Both professions are notably overworked. Although this incident took place during the nurse’s subsequent shift, what reasonable person would design a system where life-and-death decisions are made by unsupervised individuals working 16 hours in a row?
None, I would wager. IMHO it’s just as bad or worse for nurses to work long shifts as compared to doctors because the decisions they make are more frequent and mundane. This type of “automatic decision” lends itself to mistakes, more so, I think, than when doctors are confronted with scenarios they recognize as complex.
Administrators must recognize this. There’s nothing new about the problem or its causes. They may be doing what they have to do to get the shifts covered, but asking medical practicioners to work double shifts is inherently dangerous.
With the information available so far the criminal case appears to be a real travesty of justice.
Christine:
Your IT staff is to be congratulated for working with floor staff. It is amazing — but true — that many hospitals are installing off-the-shelf software programs that do not take into account the needs of a particular hospital.
The biggest problem with IT and systems people is they don’t know what the people they support actually do. That has been true of every workplace where I’ve hung my hat. How refreshing that it’s different where you work.
When I started here, I was told – ‘You are a utility to make the hospital better. You don’t help the hospital, you’re gone.’ It also doesn’t hurt that some of the IT people have been here for more than 20-25 years. I’ve been here for 6.5 years and am no where near the middle of the pack in senority – not that senority means anything. We’re also ‘state’ employees, so we’re here because it’s what we want to do. Most of us could get lots more pay elsewhere, but like what we get here.
Do you know who the Gartner group is?? They’re a group that ranks hospitals (and other places) in the US on a scale of 1-5, where 5 is ‘you are just short of god’. 99 percent of the US hosptials will rank 1 on their scale. The reason is that there are several different areas that they consider and then rank the hospital as a whole on the lowest ranking. We ranked a 3 in documentation, but 1 overall.
This group also came to our defense when we wanted to hire more people and get more ‘toys’. The hospital wanted to pretty much gut us out, saying that the number of IT vs rest of the hosptial was out of proportion to the rest of the US. But, the IT covers the hospital and college of med and the hospital wasn’t considering the college of med employee numbers in the over all ratio. Gartner did their stuff and told the administration that they better be kissing our feet for what we have/can accomplish(ed) with the ‘little’ we have/get.
We refuse to take a vendor package and just install whatever it has. No way, ain’t gonna happen here. The nurses, doctors, business office, pharamacy, dietary, and whatever else is too used to calling us up and telling us ‘We want x,y, and z. When can you get it into prod??’ They’re learning to accept that it may take more than a couple of weeks to get their request in. We are here to serve their IT needs.
This is stupid.

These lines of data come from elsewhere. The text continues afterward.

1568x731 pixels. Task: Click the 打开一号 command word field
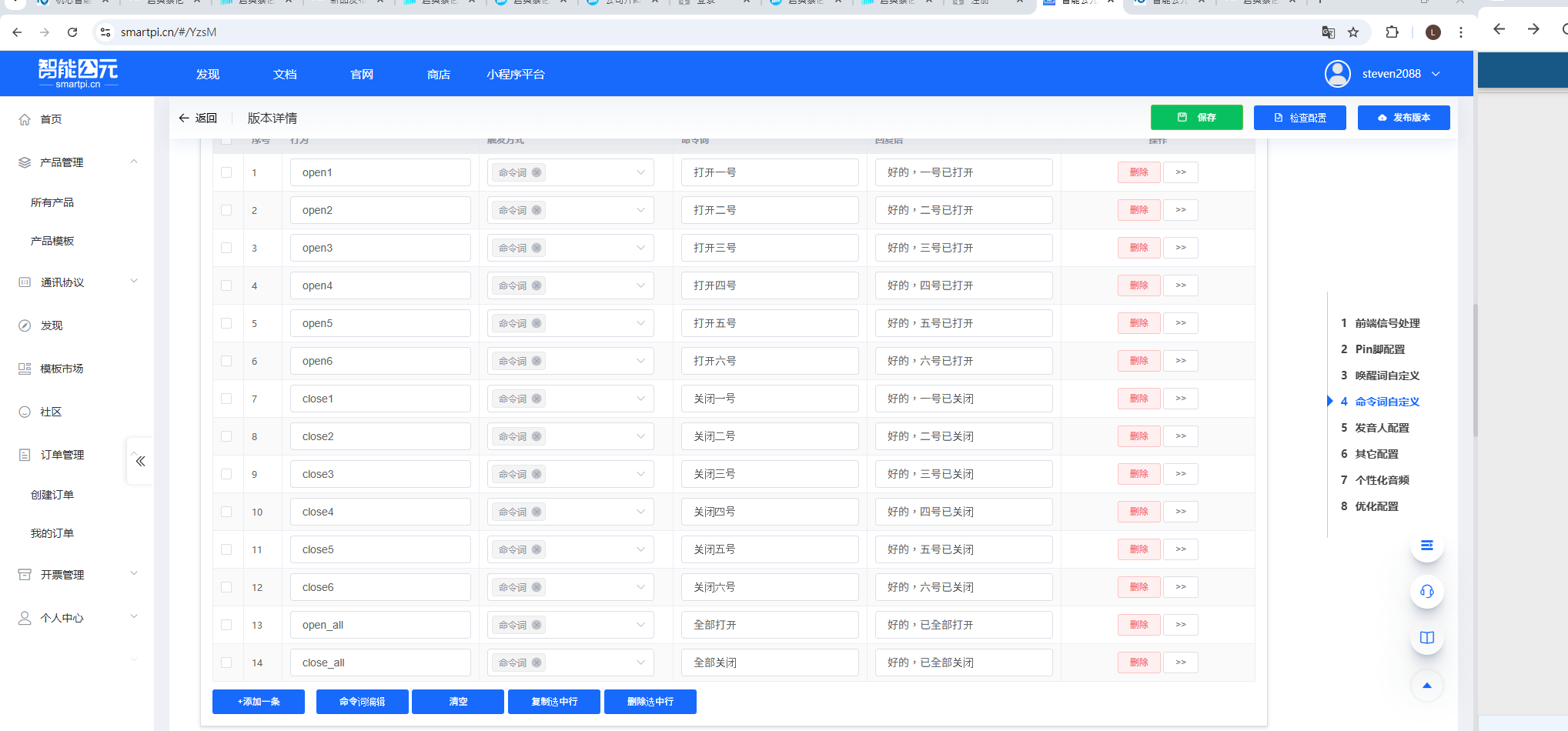769,172
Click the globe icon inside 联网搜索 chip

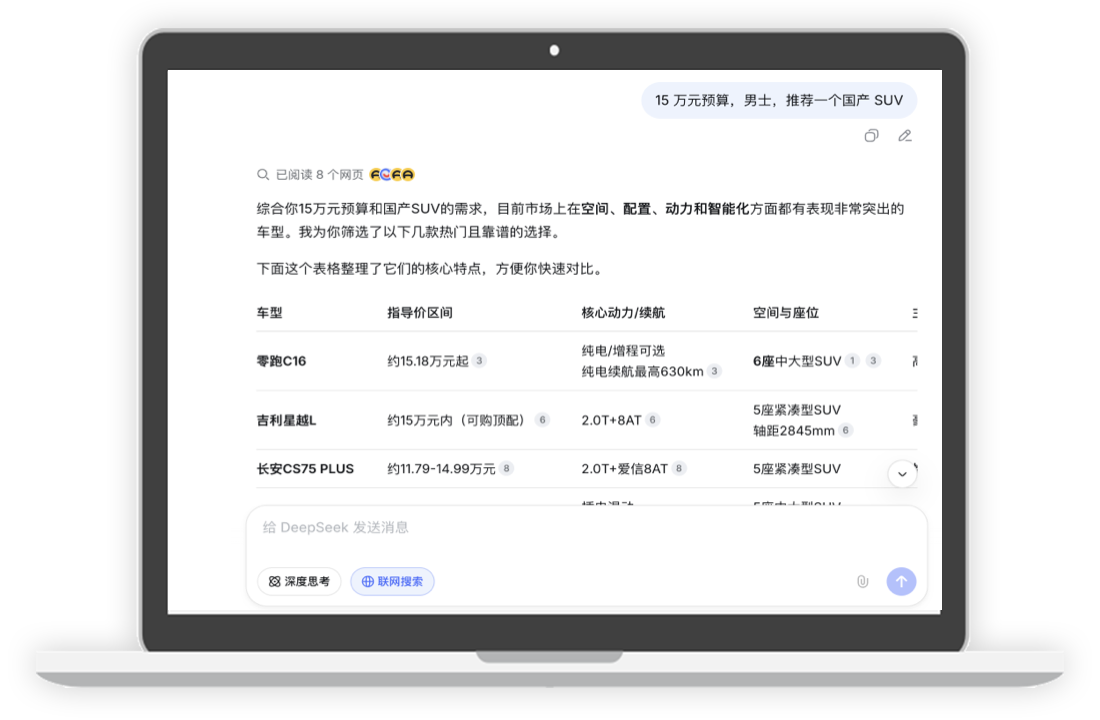(365, 581)
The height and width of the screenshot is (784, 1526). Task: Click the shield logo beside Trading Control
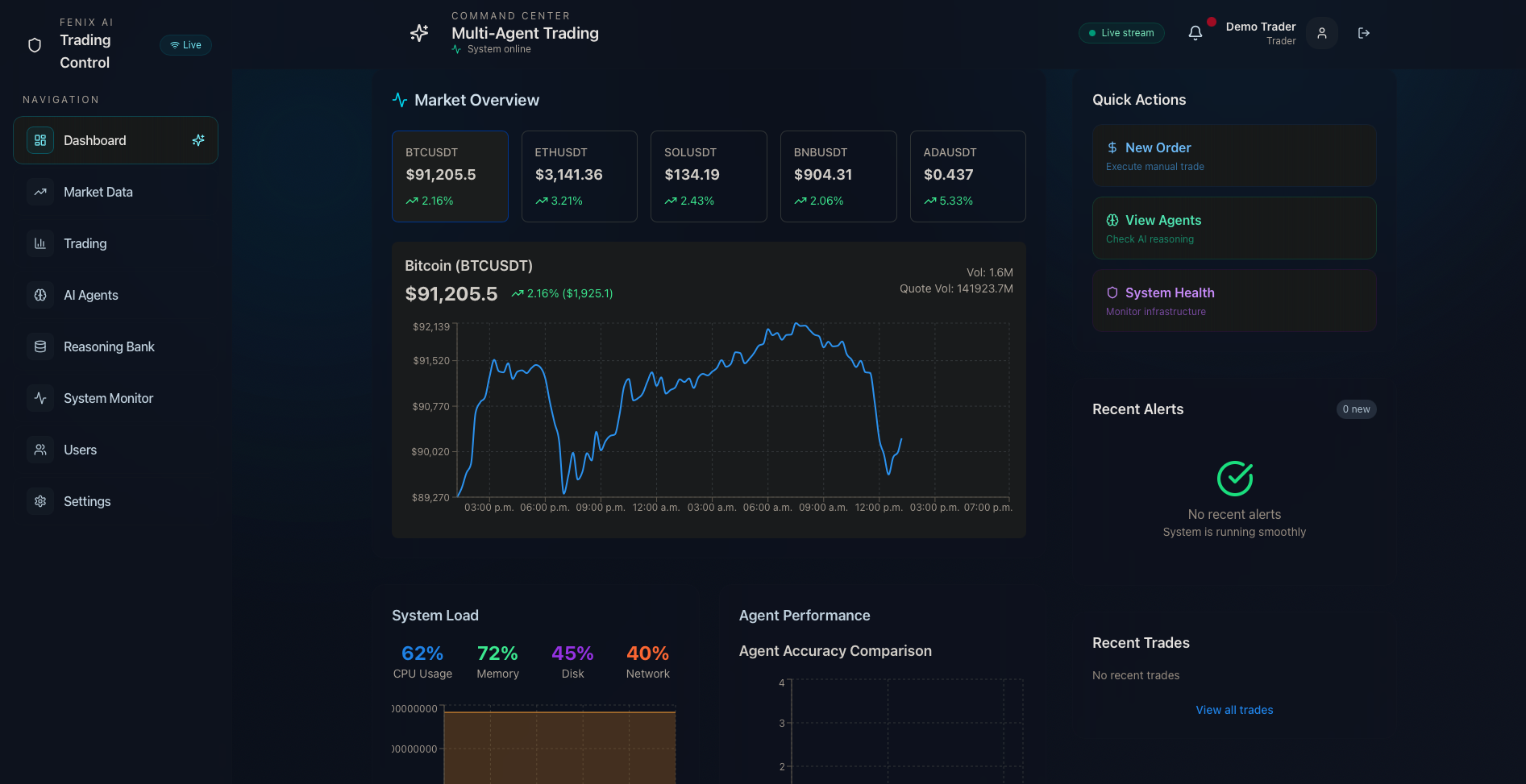point(35,45)
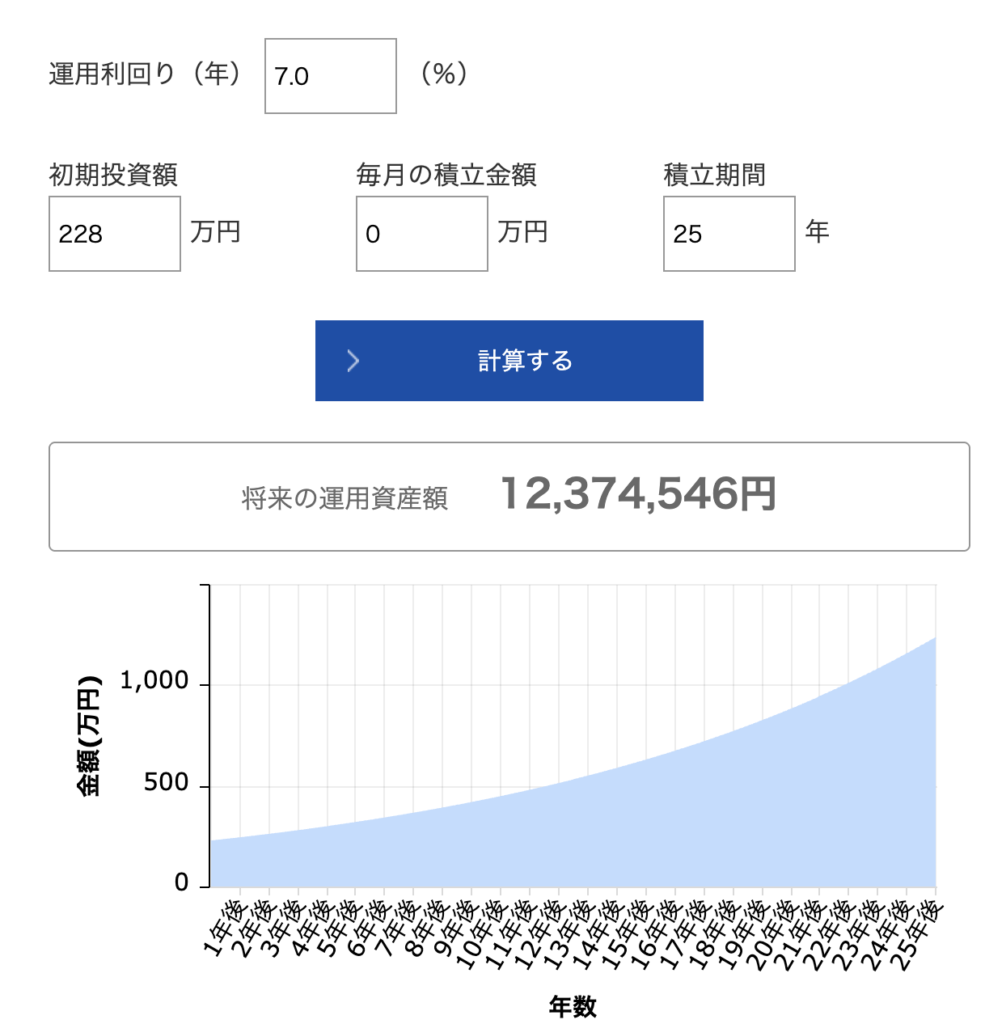The image size is (985, 1024).
Task: Click the 運用利回り（年） label
Action: click(x=147, y=75)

A drunk driver can kill a carload of people and get anywhere from a slap on the wrist to a few months in jail. This woman makes a mistake and kills one woman in a hospital and faces 6 years.
I wonder why? Its because we seem to all relate to being a drunk driver but we cant relate to being a tired nurse.
Perhaps we should have more tired nurse commercials playing on tv starring ex athletes and worn out actors and then perhaps being a tired nurse doing a patient in would not have near the repercussions that killing people while driving drunk does.